### Prompt
Exactly retype the lines of the material from its first line to the line with "Market (58, 115)", including both.

### Source material

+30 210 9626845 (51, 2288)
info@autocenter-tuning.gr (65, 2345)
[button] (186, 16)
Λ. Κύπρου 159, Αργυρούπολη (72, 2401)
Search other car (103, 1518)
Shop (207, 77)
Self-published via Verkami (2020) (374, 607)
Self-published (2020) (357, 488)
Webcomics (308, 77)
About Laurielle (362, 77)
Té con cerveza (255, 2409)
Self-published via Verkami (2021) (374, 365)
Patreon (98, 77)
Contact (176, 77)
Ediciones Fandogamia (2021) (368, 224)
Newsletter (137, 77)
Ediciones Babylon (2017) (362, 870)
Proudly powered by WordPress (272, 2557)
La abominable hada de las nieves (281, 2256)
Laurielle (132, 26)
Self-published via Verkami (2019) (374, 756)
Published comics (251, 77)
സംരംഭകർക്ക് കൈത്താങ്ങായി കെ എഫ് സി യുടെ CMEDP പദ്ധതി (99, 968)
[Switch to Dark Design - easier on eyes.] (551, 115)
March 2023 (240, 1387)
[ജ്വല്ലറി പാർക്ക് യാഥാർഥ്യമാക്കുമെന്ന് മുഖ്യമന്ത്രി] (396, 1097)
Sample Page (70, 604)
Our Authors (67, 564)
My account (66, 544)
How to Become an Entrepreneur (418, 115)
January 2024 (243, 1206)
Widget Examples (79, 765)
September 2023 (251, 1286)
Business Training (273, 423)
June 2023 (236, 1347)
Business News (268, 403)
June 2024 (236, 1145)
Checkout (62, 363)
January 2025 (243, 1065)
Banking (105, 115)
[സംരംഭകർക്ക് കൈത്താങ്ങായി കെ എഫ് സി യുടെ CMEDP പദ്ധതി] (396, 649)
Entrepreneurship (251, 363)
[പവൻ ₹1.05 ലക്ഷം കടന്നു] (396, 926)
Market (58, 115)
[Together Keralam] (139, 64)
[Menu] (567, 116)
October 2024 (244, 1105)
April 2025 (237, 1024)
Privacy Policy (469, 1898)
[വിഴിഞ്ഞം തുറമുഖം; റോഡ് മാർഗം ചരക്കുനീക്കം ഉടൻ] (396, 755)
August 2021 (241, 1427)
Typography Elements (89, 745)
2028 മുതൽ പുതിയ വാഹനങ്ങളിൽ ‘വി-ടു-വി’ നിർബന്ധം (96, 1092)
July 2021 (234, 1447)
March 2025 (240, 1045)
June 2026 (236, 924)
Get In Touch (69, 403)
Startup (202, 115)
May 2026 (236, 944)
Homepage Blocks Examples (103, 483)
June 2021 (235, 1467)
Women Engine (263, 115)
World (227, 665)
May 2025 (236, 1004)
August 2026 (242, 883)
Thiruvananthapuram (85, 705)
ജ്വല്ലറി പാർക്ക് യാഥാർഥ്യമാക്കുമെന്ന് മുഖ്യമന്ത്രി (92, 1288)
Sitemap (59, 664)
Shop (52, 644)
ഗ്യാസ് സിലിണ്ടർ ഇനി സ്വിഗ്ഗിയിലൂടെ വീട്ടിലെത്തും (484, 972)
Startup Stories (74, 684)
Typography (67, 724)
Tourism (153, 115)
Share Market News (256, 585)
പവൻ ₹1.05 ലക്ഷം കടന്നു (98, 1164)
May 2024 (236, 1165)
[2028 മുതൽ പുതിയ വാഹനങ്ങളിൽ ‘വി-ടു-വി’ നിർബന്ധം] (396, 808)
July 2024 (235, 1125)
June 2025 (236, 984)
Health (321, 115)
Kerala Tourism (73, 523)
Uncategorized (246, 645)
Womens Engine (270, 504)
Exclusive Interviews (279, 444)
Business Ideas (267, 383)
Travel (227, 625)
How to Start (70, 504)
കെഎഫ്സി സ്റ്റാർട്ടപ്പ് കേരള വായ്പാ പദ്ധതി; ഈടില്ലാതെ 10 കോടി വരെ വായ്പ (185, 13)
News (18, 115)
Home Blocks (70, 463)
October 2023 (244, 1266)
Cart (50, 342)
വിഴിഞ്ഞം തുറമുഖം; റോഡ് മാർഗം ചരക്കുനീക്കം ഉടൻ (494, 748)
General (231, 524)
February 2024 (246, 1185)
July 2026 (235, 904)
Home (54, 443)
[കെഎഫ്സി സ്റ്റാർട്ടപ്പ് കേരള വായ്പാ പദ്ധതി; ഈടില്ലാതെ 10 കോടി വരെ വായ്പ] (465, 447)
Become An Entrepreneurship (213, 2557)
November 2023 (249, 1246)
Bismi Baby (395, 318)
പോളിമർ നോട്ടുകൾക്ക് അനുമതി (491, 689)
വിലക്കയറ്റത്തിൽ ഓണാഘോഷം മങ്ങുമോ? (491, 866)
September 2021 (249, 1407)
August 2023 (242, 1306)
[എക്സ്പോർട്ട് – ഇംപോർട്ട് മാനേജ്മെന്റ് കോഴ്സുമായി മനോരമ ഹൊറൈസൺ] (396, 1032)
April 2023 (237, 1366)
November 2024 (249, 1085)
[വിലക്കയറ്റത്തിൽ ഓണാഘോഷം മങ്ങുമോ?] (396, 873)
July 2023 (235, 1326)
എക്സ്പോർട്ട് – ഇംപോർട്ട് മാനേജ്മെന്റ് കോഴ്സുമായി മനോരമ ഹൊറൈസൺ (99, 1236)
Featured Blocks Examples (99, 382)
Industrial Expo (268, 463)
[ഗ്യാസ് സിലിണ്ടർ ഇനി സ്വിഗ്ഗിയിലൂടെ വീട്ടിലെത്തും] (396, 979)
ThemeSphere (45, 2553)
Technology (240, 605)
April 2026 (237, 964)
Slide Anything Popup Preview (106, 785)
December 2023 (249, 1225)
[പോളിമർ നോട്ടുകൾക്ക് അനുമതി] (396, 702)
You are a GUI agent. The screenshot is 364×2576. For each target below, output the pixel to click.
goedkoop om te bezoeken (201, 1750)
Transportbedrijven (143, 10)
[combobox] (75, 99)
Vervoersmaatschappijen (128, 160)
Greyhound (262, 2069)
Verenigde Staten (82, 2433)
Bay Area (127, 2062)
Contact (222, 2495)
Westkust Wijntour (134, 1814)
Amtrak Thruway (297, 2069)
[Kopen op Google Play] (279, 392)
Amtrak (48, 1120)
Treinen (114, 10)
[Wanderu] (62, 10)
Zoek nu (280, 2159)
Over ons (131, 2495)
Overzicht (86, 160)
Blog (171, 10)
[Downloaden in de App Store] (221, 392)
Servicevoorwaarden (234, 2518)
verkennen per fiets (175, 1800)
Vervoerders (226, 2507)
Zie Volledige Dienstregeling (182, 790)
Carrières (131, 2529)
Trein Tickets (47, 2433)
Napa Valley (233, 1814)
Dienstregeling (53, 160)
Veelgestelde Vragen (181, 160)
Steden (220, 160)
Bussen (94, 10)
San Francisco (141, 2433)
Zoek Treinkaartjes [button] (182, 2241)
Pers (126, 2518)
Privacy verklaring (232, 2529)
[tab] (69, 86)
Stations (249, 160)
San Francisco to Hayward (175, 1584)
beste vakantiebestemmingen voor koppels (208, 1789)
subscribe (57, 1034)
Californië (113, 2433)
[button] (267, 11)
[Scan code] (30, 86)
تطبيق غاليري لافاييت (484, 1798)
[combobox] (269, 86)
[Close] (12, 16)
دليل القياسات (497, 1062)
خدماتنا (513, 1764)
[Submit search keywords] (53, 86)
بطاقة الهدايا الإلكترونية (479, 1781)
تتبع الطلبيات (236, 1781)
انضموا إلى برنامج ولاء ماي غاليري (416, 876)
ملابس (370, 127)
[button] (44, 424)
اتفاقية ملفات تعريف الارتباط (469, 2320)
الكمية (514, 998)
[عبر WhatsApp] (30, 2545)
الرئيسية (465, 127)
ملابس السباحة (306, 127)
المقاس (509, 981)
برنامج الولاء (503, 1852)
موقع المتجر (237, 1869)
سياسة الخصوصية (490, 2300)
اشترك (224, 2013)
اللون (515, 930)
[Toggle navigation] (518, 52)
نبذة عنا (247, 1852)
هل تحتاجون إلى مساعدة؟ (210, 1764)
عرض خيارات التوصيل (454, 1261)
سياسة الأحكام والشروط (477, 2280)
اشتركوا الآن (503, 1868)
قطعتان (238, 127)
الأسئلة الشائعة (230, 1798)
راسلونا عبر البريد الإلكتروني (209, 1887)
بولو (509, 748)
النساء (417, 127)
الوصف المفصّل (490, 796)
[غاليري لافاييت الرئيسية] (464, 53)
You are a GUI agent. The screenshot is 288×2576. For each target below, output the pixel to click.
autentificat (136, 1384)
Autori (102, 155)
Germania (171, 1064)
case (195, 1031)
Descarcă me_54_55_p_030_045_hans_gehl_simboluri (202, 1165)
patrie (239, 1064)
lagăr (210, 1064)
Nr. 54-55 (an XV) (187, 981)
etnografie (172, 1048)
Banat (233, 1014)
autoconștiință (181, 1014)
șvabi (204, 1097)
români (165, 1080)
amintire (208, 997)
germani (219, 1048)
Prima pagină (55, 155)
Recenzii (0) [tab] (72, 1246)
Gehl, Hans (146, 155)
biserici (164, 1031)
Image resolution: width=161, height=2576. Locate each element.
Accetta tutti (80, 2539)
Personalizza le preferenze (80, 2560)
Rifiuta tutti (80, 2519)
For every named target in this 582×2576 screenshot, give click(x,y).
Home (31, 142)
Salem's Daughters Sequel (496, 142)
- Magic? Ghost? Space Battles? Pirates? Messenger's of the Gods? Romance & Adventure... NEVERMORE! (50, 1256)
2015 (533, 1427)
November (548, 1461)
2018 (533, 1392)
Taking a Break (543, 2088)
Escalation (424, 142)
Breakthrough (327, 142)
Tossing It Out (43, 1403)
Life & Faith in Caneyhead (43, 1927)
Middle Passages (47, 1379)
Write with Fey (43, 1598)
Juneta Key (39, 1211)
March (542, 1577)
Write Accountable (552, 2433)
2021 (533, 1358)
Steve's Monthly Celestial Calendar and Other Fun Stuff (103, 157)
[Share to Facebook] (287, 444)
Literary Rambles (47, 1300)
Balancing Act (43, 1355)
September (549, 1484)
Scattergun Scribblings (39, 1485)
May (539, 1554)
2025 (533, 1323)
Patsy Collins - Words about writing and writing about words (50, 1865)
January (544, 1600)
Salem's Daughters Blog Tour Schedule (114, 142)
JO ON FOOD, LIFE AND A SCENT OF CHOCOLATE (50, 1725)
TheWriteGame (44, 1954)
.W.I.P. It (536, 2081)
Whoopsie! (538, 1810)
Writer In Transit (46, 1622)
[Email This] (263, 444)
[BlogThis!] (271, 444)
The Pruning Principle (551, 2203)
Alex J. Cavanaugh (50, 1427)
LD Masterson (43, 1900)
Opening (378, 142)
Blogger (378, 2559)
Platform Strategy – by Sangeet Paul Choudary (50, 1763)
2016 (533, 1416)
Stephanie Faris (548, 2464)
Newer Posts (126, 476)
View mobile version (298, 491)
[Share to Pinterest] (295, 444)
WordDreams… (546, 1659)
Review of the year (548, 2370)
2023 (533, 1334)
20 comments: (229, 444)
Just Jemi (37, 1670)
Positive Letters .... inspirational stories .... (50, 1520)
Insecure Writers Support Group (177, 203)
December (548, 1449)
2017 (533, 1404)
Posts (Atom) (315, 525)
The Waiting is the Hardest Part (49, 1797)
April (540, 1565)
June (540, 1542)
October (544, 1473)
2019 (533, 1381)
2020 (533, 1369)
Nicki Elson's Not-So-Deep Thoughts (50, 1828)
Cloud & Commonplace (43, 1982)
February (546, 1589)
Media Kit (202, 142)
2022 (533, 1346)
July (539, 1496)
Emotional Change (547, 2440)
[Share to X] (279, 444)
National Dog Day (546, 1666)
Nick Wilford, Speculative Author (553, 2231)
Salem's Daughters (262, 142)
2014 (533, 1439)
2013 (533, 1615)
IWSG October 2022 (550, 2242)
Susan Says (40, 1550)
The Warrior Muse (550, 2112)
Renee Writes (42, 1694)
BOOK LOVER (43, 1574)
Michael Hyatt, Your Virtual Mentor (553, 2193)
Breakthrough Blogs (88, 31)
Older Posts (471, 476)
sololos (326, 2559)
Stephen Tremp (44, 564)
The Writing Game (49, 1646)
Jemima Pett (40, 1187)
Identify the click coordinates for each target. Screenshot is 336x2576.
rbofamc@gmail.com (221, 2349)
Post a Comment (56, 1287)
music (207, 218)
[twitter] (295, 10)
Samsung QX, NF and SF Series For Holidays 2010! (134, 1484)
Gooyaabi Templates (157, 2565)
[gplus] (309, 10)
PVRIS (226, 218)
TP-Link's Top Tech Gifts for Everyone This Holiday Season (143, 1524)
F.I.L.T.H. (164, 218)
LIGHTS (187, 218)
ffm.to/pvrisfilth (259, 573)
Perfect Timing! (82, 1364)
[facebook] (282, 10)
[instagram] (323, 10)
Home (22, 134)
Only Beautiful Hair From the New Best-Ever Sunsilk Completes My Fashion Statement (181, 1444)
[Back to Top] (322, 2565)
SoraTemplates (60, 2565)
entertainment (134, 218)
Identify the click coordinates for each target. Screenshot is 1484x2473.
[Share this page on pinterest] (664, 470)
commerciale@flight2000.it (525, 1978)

### Expected answer
+30 210 9626845 (51, 2288)
info@autocenter-tuning.gr (65, 2345)
[button] (186, 16)
Λ. Κύπρου 159, Αργυρούπολη (72, 2401)
Search other car (103, 1518)
Shop (207, 77)
Self-published via Verkami (2020) (374, 607)
Self-published (2020) (357, 488)
Webcomics (308, 77)
About Laurielle (362, 77)
Té con cerveza (255, 2409)
Self-published via Verkami (2021) (374, 365)
Patreon (98, 77)
Contact (176, 77)
Ediciones Fandogamia (2021) (368, 224)
Newsletter (137, 77)
Ediciones Babylon (2017) (362, 870)
Proudly powered by WordPress (272, 2557)
La abominable hada de las nieves (281, 2256)
Laurielle (132, 26)
Self-published via Verkami (2019) (374, 756)
Published comics (251, 77)
സംരംഭകർക്ക് കൈത്താങ്ങായി കെ എഫ് സി യുടെ CMEDP പദ്ധതി (99, 968)
[Switch to Dark Design - easier on eyes.] (551, 115)
March 2023 (240, 1387)
[ജ്വല്ലറി പാർക്ക് യാഥാർഥ്യമാക്കുമെന്ന് മുഖ്യമന്ത്രി] (396, 1097)
Sample Page (70, 604)
Our Authors (67, 564)
My account (66, 544)
How to Become an Entrepreneur (418, 115)
January 2024 (243, 1206)
Widget Examples (79, 765)
September 2023 (251, 1286)
Business Training (273, 423)
June 2023 (236, 1347)
Business News (268, 403)
June 2024 (236, 1145)
Checkout (62, 363)
January 2025 (243, 1065)
Banking (105, 115)
[സംരംഭകർക്ക് കൈത്താങ്ങായി കെ എഫ് സി യുടെ CMEDP പദ്ധതി] (396, 649)
Entrepreneurship (251, 363)
[പവൻ ₹1.05 ലക്ഷം കടന്നു] (396, 926)
Market (58, 115)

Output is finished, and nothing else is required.